A plot of the 25 most common keywords used in titles and descriptions of trending videos gives us:

In [63]:
trace1 = go.Bar(
    x = df_td.Word,
    y = df_td.Frequency,
    marker = dict(color = 'rgba(255, 255, 128, 0.5)',
    line=dict(color='rgb(0,0,0)',width=2))
)

trace2 = go.Bar(
    x = df_dd.Word,
    y = df_dd.Frequency,
    marker = dict(color = 'rgba(68, 71, 231, 0.5)',
    line=dict(color='rgb(0,0,0)',width=2))
)

trace3 = go.Bar(
    x = df_tad.Word,
    y = df_tad.Frequency,
    marker = dict(color = 'rgba(68, 231, 71, 0.5)',
    line=dict(color='rgb(0,0,0)',width=2))
)

layout1 = {
  'xaxis': {'title': 'Word'},
  'barmode': 'relative',
  'title': 'Most Common Words in Video Titles'
};

layout2 = {
  'xaxis': {'title': 'Word'},
  'barmode': 'relative',
  'title': 'Most Common Words in Video Descrptions'
};

layout3 = {
  'xaxis': {'title': 'Word'},
  'barmode': 'relative',
  'title': 'Most Common Tags'
};
fig1 = go.Figure(data = [trace1], layout = layout1)
fig2 = go.Figure(data = [trace2], layout = layout2)
fig3 = go.Figure(data = [trace3], layout = layout3)
iplot(fig1)
iplot(fig2)
iplot(fig3)

I think that the terms more or less speak for themselves.
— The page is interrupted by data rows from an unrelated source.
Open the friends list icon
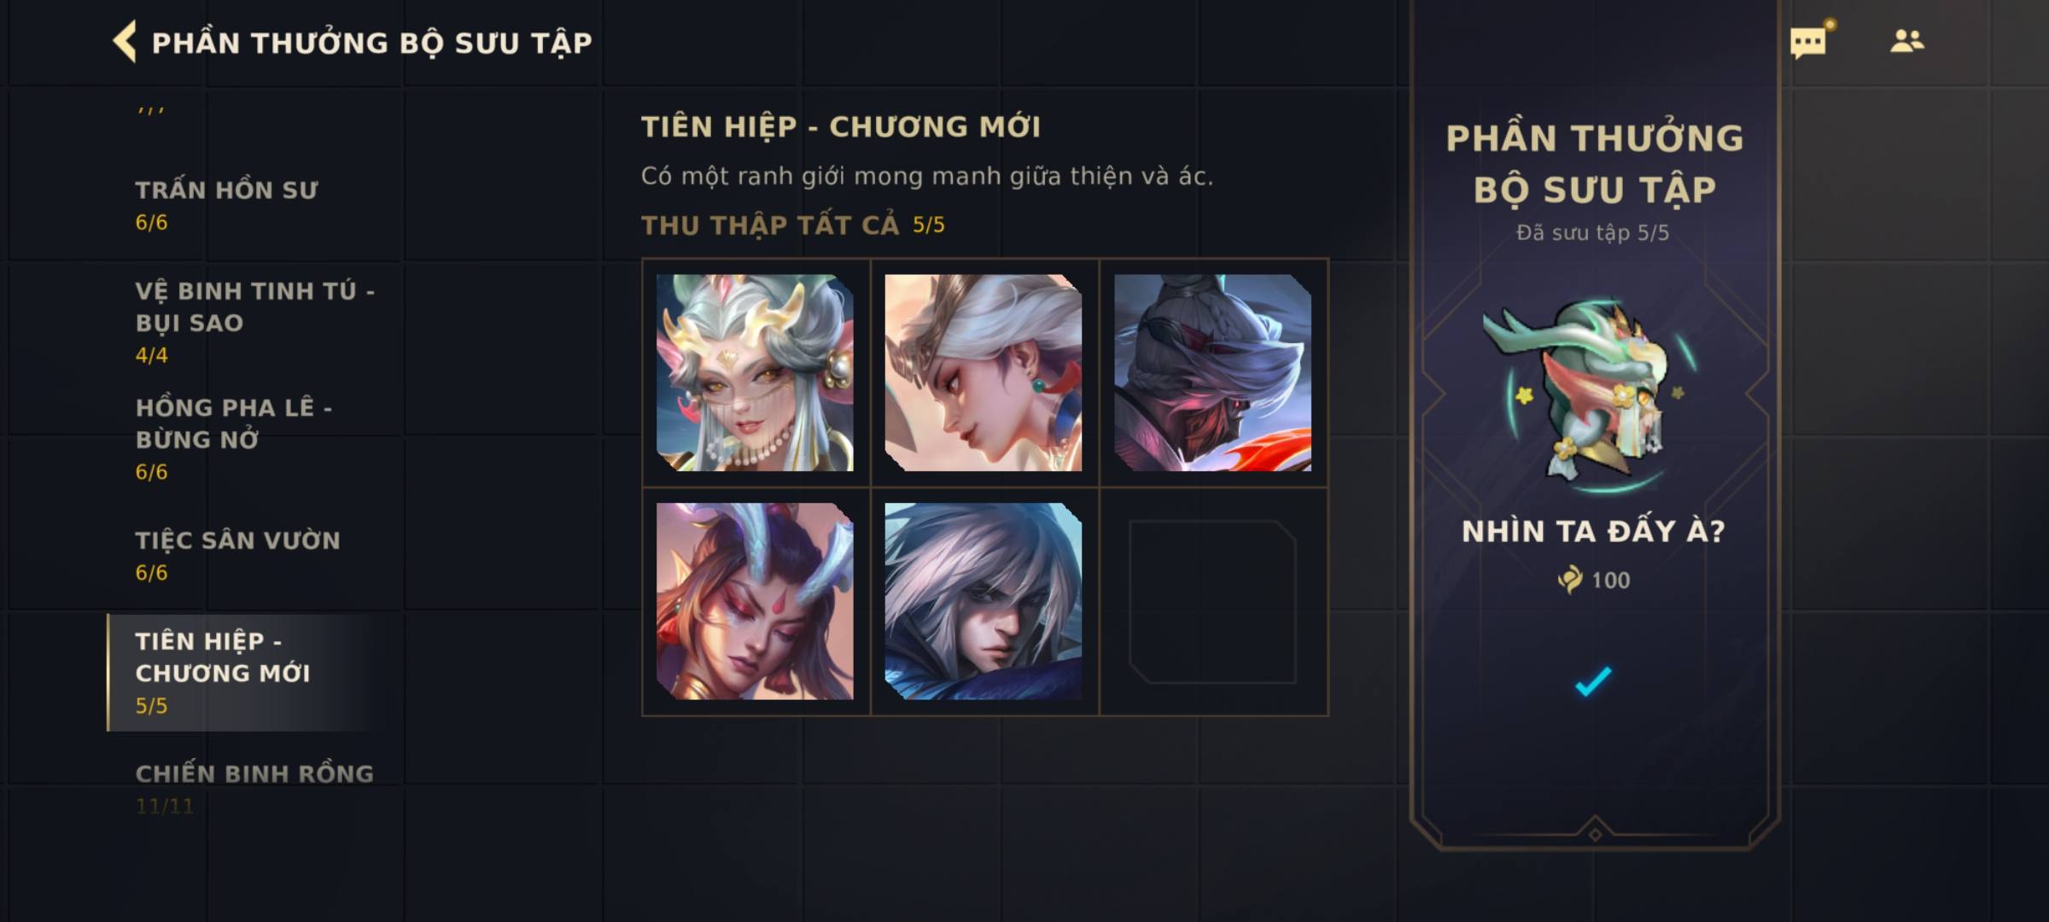2049x922 pixels. point(1906,40)
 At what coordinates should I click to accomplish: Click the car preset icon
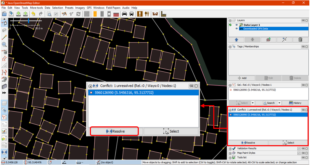point(124,14)
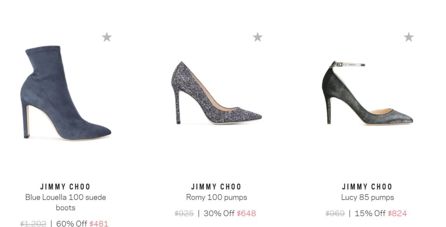
Task: Select the original $969 price text
Action: pos(335,213)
Personally, these results were pretty much expected. A large part of youtube's trending content is centered around mainstream media such as music videos or movie trailers. Hence, we see terms such as "official", "video", "2018", "trailer" ... etc a good amount. Note that the most common term, by far, found in the descrption is `http`(s). In general, the description is centered around promoting the channel ("subscribe, "like", "new", "watch" ... ) or promoting another source such as social media (e.g. "facebook", "twitter", "instagram") or a link ("http(s)"). Remarkably, it seems that we see videos having no tags more often than we see any other tag. 

### **Title/Description/Tags Length**
Conveniently, we have a list of all the tags/words for our videos. How long are titles and descriptions usually? 

We get the length in words for title/descrption/tags: 

In [154]:
df['title_length'] = df.title_tokenized.map((lambda s: len(s)))
df['descrption_length'] = df.description_tokenized.map((lambda s: len(s)))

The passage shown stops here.